Editorial: Barrick rejigs exec pay

Businessman and Bay Street veteran Peter Crossgrove, the one-time Placer Dome CEO and long-time Barrick Gold director, published his memoirs last year, and it makes for some lively and insightful reading, especially in light of Barrick’s newly revamped executive compensation program.

In his book titled “Boardroom games: You’re fired! When core values, respect and meaningful business practices are compromised for money and prestige,” Crossgrove is blunt in his criticism of the Barrick board, from which he was booted a couple of years ago to make way for Goldman Sachs’ John Thornton, who will become full Barrick chairman at the April 30 annual meeting, as founder Peter Munk retires.

“What do I think Barrick has to do to recover?” writes Crossgrove in 2013. “First of all, I would say they should find at least three directors who know the operating side of the business and form a technical committee . . . I suggest the chair, vice-chair and board members’ salaries be cut by 70%. They should only allow the chief operating officer the use of the corporate jet and get rid of the advisory board, which is a large expense and should be deleted . . . in 22 years I can only recall one meeting with the advisory board, whom I believe meet one day a year and are paid $100,000 per year.”

He noted that while Barrick’s stock had lost more than half its value in the prior year, “the directors have increased their pay from approximately $120,000 per year to over $220,000 annually. I have made this statement repeatedly because none have any mining or geological experience.” (Of course, long-time director Brett Harvey is a mining engineer, but Crossgrove notes he’s busy running Pittsburgh-based major CONSOL Energy.)

Crossgrove adds that “Peter Munk goes to Switzerland in the winter and likes to go to Montenegro in the summer. Even though he’s on the phone every day, there’s no doubt about it — it’s just not the same as being present. Peter doesn’t visit the mines . . . nobody else really visits the mines . . . they don’t even show up for openings.

“Most of the directors of Barrick have never been to a mine, and if they did, they wouldn’t know what the hell they were looking at.”

Fast-forward to March 31, and Barrick has introduced its new executive compensation program, prompted by the shareholder revolt last year over the increasingly rich and growing pay packages for Barrick execs, even as the company’s share price nosedived.

Shareholder anger crystallized around a US$17-million pay package in 2012 for incoming vice-chairman Thornton, which included a US$11.9-million signing bonus that instantly made him one of Canada’s highest paid executives.

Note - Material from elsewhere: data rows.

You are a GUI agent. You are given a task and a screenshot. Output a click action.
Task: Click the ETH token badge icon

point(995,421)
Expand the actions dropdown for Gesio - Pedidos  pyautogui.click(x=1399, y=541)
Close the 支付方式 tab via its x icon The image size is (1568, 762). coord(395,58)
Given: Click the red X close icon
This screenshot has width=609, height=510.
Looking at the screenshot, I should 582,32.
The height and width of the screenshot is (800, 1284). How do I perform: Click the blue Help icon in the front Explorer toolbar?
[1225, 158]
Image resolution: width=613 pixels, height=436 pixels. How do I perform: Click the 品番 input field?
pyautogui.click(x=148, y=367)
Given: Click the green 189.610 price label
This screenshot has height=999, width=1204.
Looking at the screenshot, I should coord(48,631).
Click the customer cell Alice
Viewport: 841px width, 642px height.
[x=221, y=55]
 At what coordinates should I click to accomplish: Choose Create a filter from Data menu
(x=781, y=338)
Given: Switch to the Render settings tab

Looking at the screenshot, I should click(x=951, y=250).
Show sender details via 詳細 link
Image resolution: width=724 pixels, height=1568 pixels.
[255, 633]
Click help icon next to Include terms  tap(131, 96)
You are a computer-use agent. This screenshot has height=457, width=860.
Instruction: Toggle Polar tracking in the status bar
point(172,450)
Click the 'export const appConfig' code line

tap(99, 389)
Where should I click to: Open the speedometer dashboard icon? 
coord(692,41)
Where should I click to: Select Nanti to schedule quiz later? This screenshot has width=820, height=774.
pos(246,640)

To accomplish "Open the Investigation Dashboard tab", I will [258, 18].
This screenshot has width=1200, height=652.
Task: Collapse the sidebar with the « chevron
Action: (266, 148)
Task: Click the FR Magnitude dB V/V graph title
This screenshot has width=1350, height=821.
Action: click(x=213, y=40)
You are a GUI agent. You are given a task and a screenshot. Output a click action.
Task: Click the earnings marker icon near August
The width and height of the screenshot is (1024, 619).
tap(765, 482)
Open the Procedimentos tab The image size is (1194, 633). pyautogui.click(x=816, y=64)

For 2013, Thornton’s pay was reduced to US$9.5 million. As a non-mining person who was touted for his Chinese financial connections (e.g., China Unicom, HSBC and Ford Motor) when he was first hired by Barrick, it’s still not clear why he is receiving such a large salary. There haven’t been developments at Barrick over the last two years that seem to relate to his skills and experience, or primary residence in Palm Beach, Florida.

Meanwhile, fans of former Prime Minister Brian Mulroney will be pleased to know last year he pulled in C$1 million in annual salary, plus a C$250,000 bonus as a Barrick director and senior advisor for global affairs. (There’s no indication in Barrick’s Annual Information Form whether he was paid in cash stuffed in envelopes at meetings held in hotel rooms, for old times’ sake.)

The biggest change to Barrick’s executive pay is that more of it will be doled out in the form of Barrick shares that will be bought in the open market, and these shares can only be sold upon leaving the company. It’s an odd restriction, in that it will entice top management to leave if and when the company once again becomes a strong performer and the share price really takes off. It would also incentivize poorly performing directors to stick around longer than they probably should if the stock tanks.

There are also new minimum share ownership requirements for top execs, with a grace period to reach required levels. Another new approach is to tie bonuses to a transparent scorecard of basic metrics, such as return on invested capital, dividends paid, capital-project performance and free cash flow.

Crossgrove’s criticism of the Barrick board’s lack of mining experience is finally being rectified, to some extent: financier and mining legend Ned Goodman and Appalachian met-coal miner Xcoal Energy and Resources’ CEO Ernie Thrasher are becoming Barrick directors — two of four new independent directors coming on-board to replace the departing or departed Munk, Mulroney, Howard Beck, Donald Carty and Robert Franklin.